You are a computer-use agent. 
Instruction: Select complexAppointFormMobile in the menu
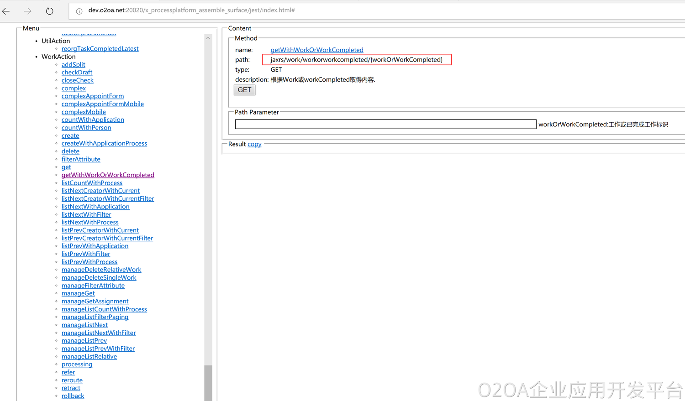(x=102, y=104)
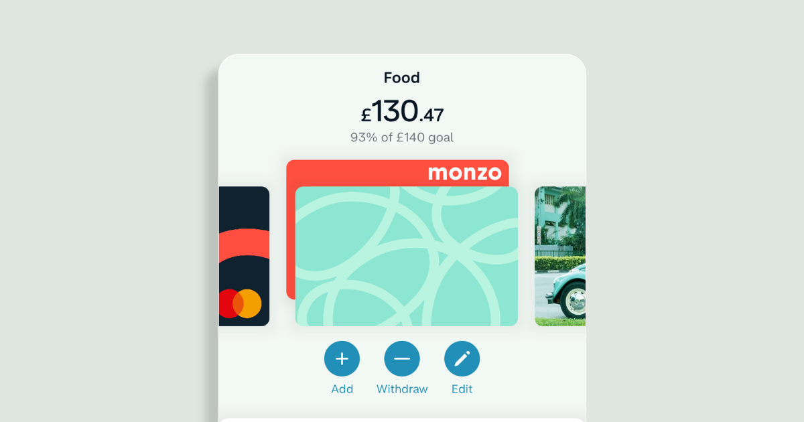Screen dimensions: 804x422
Task: Click the monzo logo on red card
Action: pyautogui.click(x=464, y=173)
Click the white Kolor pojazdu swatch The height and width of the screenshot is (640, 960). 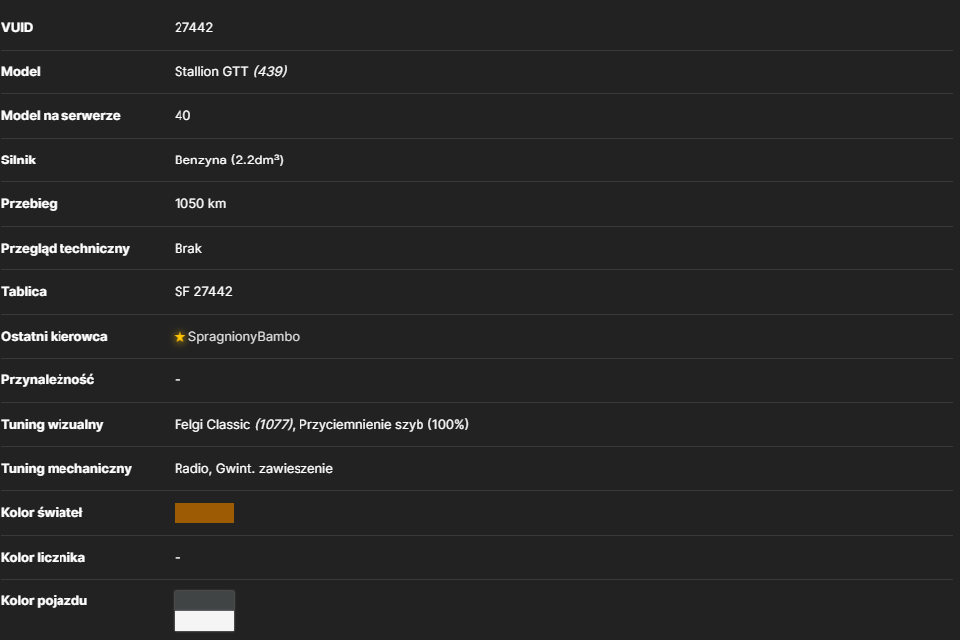point(204,620)
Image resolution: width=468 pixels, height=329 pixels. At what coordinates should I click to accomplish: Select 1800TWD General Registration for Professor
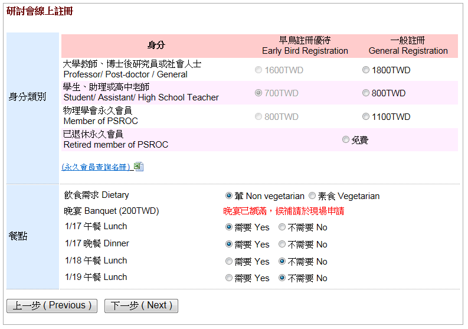tap(366, 70)
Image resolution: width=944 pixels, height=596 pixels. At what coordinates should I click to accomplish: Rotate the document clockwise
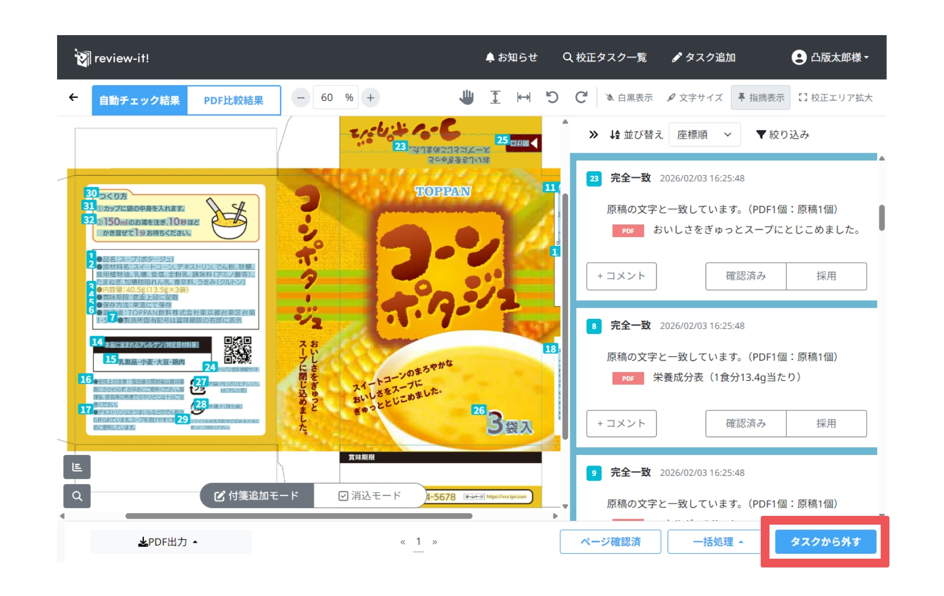[x=581, y=98]
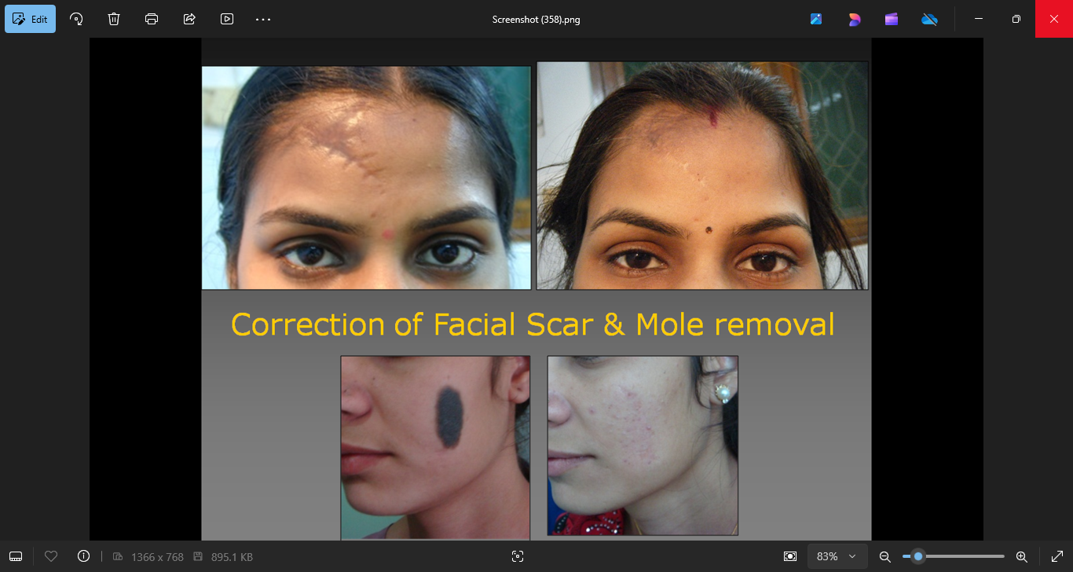The width and height of the screenshot is (1073, 572).
Task: Expand the 83% zoom level dropdown
Action: pyautogui.click(x=837, y=556)
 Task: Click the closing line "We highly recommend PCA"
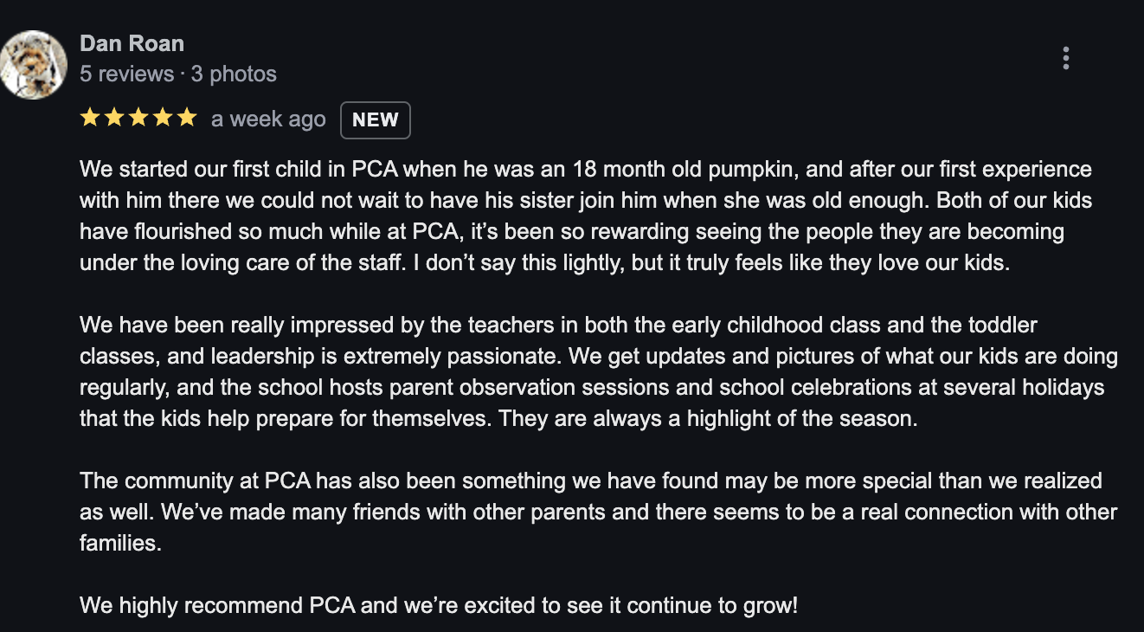click(x=439, y=604)
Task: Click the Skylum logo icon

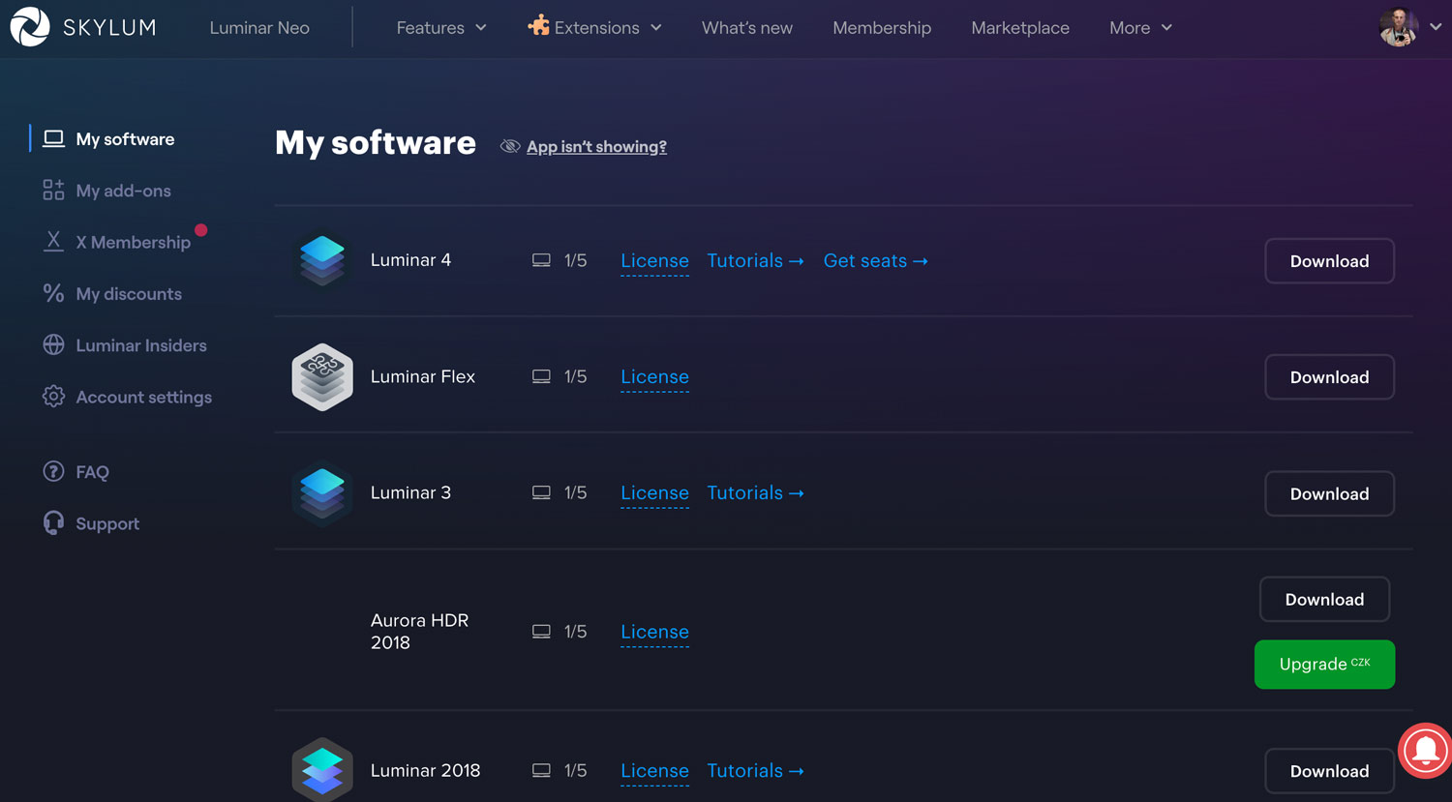Action: pos(30,27)
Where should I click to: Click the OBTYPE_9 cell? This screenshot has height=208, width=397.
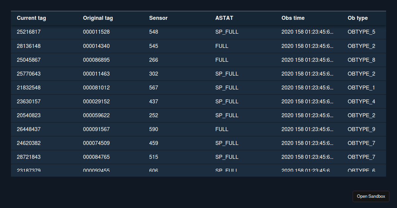[x=361, y=129]
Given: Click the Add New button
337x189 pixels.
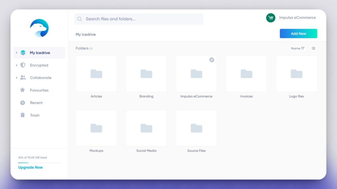Looking at the screenshot, I should pyautogui.click(x=298, y=33).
:::
## What you need to do
No pictures go in the copy. Output exactly the lines from the line containing "Image resolution: width=468" through the end of the listing above.

## Expected answer
Image resolution: width=468 pixels, height=329 pixels. At what coordinates should I click to accomplish: Select 1800TWD General Registration for Professor
tap(366, 70)
Image resolution: width=944 pixels, height=596 pixels. At what coordinates should I click to accomplish: Rotate the document clockwise
[x=581, y=98]
The width and height of the screenshot is (1073, 572).
Task: Expand the 83% zoom level dropdown
Action: pyautogui.click(x=837, y=556)
 Task: Click the closing line "We highly recommend PCA"
click(x=439, y=604)
Task: Click the Skylum logo icon

Action: pos(30,27)
Where should I click to: Click the OBTYPE_9 cell? This screenshot has height=208, width=397.
[x=361, y=129]
Given: Click the Add New button
337x189 pixels.
Looking at the screenshot, I should pyautogui.click(x=298, y=33).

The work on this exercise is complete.